Fantascienza

Roberto Bisceglie
Wunderkammer
Published in
7 min readJul 21, 2023

Dalle origini all’età dell’oro

Nell’episodio di oggi vorrei parlarvi delle origini di un genere letterario che mi accompagna da quasi tre decenni, da una sera di estate del 1997 in cui in una libreria remainders scovai un’antologia di Philip K. Dick. E ovviamente parleremo di fantascienza.

Un genere che, pur essendo il mio preferito tra quelli di letteratura fantastica, è poco frequentato dai lettori italiani. Anche se ormai i suoi tropi si sono estesi a tutti gli ambiti dell’intrattenimento e in maniera a volte sottile, a volte manifesta.

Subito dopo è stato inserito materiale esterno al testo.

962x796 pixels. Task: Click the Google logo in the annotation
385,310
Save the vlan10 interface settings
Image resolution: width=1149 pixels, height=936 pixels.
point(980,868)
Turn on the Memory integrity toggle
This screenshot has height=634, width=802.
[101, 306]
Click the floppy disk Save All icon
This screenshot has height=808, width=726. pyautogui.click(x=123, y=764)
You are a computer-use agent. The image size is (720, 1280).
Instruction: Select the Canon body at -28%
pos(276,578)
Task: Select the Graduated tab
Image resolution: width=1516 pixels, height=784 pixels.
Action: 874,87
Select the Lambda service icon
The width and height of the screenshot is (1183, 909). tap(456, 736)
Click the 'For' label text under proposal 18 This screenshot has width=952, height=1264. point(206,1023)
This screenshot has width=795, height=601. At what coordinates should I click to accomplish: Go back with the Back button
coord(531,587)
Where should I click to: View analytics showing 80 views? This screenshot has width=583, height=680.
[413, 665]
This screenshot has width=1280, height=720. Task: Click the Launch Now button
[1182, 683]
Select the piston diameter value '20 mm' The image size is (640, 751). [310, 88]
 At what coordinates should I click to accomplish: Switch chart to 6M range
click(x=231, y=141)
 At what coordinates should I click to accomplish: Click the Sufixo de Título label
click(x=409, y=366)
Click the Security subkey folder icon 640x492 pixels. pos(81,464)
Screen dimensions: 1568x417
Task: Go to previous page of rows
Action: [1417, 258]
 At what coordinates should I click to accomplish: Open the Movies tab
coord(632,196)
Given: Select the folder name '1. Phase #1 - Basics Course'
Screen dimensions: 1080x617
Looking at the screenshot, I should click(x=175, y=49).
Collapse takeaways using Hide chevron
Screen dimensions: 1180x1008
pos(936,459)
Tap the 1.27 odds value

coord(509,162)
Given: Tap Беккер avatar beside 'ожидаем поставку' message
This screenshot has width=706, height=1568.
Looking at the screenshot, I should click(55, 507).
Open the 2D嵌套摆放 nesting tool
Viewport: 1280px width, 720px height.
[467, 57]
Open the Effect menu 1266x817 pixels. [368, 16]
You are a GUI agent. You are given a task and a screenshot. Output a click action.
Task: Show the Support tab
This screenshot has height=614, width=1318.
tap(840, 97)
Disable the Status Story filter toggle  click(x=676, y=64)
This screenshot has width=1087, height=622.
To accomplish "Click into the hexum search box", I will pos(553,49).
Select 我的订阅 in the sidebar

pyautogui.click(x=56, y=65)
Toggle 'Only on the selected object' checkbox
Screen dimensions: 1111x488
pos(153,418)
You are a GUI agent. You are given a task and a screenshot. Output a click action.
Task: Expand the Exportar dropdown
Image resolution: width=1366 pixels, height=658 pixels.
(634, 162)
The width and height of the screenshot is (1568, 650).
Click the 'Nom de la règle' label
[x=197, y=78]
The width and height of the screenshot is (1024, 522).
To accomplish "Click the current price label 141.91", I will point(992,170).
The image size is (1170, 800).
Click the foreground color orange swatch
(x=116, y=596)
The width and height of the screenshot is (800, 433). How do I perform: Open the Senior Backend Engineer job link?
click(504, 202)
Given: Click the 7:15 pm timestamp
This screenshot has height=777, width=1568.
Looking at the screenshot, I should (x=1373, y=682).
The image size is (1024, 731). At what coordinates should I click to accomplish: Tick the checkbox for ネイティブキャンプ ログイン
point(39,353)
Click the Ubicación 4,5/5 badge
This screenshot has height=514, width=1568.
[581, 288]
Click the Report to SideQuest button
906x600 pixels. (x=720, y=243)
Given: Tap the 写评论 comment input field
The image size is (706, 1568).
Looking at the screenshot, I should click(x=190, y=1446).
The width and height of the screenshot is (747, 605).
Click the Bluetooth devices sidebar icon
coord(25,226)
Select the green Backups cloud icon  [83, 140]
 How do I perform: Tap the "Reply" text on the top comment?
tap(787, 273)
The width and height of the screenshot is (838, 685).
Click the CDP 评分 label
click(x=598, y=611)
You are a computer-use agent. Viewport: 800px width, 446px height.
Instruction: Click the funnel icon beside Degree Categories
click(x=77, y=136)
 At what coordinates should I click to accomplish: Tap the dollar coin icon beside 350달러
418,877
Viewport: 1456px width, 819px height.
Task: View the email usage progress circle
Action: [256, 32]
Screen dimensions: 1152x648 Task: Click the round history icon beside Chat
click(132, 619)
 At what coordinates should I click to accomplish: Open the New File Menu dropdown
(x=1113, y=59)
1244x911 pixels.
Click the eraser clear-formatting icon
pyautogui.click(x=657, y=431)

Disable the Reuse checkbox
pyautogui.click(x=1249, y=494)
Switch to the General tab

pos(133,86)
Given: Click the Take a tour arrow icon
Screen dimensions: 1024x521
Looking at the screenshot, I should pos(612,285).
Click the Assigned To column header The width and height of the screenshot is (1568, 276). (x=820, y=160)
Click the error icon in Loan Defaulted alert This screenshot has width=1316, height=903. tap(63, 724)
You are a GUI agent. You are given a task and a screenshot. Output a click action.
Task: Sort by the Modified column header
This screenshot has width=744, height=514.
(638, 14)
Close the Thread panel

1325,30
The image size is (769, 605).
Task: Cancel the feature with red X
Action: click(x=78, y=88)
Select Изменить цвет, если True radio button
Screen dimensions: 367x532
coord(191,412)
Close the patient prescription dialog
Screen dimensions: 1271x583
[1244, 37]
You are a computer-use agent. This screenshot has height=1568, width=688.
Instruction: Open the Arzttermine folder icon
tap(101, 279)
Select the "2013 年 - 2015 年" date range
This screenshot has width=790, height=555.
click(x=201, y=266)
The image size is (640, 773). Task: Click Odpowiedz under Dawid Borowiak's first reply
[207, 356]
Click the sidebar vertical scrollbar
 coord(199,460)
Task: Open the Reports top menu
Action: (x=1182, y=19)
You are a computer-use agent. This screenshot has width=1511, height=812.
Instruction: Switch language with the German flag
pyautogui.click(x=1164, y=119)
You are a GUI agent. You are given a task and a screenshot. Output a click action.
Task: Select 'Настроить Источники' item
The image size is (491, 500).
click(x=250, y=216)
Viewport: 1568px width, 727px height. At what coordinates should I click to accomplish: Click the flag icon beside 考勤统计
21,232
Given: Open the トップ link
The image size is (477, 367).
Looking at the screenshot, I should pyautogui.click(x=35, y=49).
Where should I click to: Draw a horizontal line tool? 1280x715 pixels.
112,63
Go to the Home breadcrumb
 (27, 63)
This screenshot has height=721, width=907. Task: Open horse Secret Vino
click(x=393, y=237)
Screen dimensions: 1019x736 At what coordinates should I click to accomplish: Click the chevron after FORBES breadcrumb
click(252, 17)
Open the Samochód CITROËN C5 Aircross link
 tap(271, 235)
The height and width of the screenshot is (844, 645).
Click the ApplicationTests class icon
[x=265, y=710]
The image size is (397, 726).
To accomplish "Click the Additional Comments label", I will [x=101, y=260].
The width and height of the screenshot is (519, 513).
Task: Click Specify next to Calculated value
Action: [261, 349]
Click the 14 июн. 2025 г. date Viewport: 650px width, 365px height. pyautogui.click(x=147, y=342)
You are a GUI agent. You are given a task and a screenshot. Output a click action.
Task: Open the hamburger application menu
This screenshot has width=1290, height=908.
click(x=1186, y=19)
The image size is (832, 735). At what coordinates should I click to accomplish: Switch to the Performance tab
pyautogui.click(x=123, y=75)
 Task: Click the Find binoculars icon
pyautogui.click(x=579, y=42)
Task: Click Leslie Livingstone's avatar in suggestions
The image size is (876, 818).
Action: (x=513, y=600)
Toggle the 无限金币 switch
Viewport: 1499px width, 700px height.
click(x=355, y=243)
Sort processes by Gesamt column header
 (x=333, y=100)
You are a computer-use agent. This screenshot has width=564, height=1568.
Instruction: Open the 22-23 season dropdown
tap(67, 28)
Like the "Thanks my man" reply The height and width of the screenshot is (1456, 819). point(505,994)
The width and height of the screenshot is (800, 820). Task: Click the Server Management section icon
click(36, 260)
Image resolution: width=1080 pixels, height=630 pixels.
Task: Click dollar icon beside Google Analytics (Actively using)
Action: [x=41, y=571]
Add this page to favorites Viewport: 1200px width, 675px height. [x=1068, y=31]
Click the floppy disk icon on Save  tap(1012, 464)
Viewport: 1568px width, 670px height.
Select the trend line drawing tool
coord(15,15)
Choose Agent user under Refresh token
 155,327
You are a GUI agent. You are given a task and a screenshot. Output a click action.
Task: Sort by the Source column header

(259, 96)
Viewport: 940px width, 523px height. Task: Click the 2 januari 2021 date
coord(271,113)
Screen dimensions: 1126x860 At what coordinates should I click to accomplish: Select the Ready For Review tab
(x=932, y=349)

Il termine “science fiction”

Prima di iniziare però vorrei ricordarvi che il termine inglese “science fiction” fu coniato per la prima volta dal critico letterario americano Hugo Gernsback nel 1926. Quindi ci stiamo avvicinando al suo centenario!

In quel periodo, Gernsback pubblicava la rivista Amazing Stories, che presentava storie di viaggi spaziali, robot, alieni e altre tematiche scientifiche immaginarie. Gernsback cercava un termine che potesse definire il nuovo genere letterario che stava emergendo, e scelse “scientifiction”, che in seguito sarebbe stato modificato in “science fiction”.

Diceva Gernsback:

Per “narrativa scientifica” intendo il tipo di storie di Jules Verne, H. G. Wells e Edgar Allan Poe: un’affascinante romanzo mescolato a fatti scientifici e visioni profetiche… Questi racconti straordinari non solo sono una lettura tremendamente interessante, ma sono sempre istruttivi. Forniscono conoscenza… in una forma molto gradevole… Le nuove avventure che ci vengono prospettate dalla scienza di oggi non sono affatto impossibili da realizzare domani… Molte grandi storie di scienza destinate ad avere un interesse storico devono ancora essere scritte… I posteri le indicheranno come quelle che hanno aperto una nuova strada, non solo nella letteratura e nella narrativa, ma anche nel progresso.

E in questo, possiamo dirlo, Gernsback fu profetico.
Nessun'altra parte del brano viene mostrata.